Collected data entries:

------------------------------------------------------------

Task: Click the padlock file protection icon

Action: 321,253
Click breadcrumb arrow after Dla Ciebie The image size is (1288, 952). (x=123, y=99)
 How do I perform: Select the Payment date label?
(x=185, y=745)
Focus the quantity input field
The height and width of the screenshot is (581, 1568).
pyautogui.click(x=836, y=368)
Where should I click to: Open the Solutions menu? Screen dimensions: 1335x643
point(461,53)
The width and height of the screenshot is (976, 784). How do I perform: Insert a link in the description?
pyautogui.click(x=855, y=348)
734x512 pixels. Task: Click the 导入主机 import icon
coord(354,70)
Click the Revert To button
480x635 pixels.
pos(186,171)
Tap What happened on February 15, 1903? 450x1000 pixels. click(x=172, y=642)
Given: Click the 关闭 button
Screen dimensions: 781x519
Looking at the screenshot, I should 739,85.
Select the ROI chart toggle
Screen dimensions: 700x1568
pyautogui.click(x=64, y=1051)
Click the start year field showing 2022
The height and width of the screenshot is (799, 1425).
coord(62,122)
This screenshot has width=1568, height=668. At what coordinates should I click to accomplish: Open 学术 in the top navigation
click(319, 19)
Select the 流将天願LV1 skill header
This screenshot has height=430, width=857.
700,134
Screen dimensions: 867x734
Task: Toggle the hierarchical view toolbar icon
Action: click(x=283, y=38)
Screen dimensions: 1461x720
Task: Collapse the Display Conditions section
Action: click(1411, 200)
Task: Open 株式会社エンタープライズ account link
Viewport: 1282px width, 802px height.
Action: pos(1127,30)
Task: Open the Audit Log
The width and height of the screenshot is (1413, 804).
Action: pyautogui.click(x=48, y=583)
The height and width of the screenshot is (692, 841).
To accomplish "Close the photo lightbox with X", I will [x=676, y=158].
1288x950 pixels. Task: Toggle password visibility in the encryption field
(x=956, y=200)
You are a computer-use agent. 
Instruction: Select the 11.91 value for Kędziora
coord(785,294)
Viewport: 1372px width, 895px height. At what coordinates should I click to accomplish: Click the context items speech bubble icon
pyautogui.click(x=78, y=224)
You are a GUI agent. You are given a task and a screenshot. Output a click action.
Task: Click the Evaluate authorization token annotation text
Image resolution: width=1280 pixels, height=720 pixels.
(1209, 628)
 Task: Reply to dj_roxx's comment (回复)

------------------------------------------------------------

Write down again, exactly as given, only the lines above that fall from the line with "The width and height of the screenshot is (976, 784)." to the line with "Given: Click the 关闭 button", inclusive.

The width and height of the screenshot is (976, 784). How do I perform: Insert a link in the description?
pyautogui.click(x=855, y=348)
734x512 pixels. Task: Click the 导入主机 import icon
coord(354,70)
Click the Revert To button
480x635 pixels.
pos(186,171)
Tap What happened on February 15, 1903? 450x1000 pixels. click(x=172, y=642)
Given: Click the 关闭 button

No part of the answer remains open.